Dipende da due documenti, non da uno. Se la vostra villa o la vostra unità sia stata venduta con un accordo di locazione già annesso, e che cosa dice il regolamento dell’edificio o del comprensorio su chi può operare dentro il cancello. Vanno letti entrambi. Un gestore che vi dice che va tutto bene senza aver letto né l’uno né l’altro sta tirando a indovinare al posto vostro.
Una villa e un’unità qui rendono in modo simile?
No, e confrontarle è l’errore che vediamo più spesso qui. Una villa spunta una tariffa per notte molto più alta e farla funzionare costa parecchio di più. Un’unità è più leggera su entrambi i fronti e si riempie in modo diverso lungo l’anno. L’unico confronto utile è con immobili simili, ed è a questo che serve la nostra analisi di mercato.
Il comprensorio ha una piscina, una palestra e una club house. Questo copre la mia villa?
No. Le spese comuni pagano le strutture comuni, la vigilanza e il verde condiviso. La vostra piscina, il giardino, gli interni e la climatizzazione sono vostri, e in una villa sono la parte più grande di quanto costa tenere l’immobile in buono stato. Le spese si pagano che l’immobile produca oppure no, quindi fanno parte di qualsiasi quadro onesto dell’anno.

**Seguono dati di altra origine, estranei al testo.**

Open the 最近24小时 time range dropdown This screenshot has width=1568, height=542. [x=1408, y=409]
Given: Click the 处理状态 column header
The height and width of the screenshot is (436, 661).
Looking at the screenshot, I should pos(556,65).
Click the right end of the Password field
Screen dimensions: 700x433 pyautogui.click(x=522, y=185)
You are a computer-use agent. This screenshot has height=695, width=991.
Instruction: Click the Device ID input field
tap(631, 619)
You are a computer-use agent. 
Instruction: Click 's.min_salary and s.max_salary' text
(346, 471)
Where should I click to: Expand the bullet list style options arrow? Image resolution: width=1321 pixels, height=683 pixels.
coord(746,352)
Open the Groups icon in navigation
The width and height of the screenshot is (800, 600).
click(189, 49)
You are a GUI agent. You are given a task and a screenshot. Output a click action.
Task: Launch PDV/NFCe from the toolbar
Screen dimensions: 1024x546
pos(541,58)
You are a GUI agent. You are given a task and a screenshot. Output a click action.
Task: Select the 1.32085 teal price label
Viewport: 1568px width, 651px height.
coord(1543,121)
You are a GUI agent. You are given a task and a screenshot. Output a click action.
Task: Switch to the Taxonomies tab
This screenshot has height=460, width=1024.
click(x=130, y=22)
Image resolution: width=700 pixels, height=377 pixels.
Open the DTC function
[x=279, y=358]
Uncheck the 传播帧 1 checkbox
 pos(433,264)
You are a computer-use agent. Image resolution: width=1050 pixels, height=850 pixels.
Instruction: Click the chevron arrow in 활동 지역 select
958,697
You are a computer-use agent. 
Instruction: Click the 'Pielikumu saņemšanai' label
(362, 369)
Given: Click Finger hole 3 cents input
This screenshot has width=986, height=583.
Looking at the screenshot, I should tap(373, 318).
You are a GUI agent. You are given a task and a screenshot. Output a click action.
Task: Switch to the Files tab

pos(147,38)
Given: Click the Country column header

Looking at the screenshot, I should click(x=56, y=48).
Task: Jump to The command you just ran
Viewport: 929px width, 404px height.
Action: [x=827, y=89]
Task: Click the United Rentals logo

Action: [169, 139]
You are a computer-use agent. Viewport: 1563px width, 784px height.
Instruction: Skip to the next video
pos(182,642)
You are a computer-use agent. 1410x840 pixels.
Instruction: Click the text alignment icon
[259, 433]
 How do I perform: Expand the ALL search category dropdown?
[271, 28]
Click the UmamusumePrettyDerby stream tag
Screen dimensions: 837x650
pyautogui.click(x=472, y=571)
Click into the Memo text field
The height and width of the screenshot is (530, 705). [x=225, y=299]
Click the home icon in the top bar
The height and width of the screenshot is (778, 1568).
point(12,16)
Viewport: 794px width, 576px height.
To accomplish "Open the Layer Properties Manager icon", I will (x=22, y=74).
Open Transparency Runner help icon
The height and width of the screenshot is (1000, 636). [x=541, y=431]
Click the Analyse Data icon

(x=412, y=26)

Qui i soggiorni brevi sono ammessi?
Sono due domande distinte. Che cosa consente la legge thailandese, che trattiamo in una pagina a sé, e che cosa consente il vostro edificio o il vostro comprensorio, che si decide sul posto e può cambiare in un’assemblea. La regola locale può essere più severa di quella nazionale, ed è quella che quasi nessun proprietario verifica finché qualcuno non si lamenta.
La mia unità è nuova. Ha già bisogno di essere gestita?
Se la affittate, dalla prima prenotazione, perché le prime recensioni fissano quello che l’annuncio può chiedere per l’anno successivo. Se non la affittate, quello che vi serve è più piccolo e meno caro: qualcuno che l’apra, faccia girare la climatizzazione e cerchi perdite. In questo clima un immobile chiuso si degrada in silenzio e presenta il conto dopo.

Rivisto a . Aggiorniamo queste pagine quando cambia la pratica sul campo, non a scadenza fissa.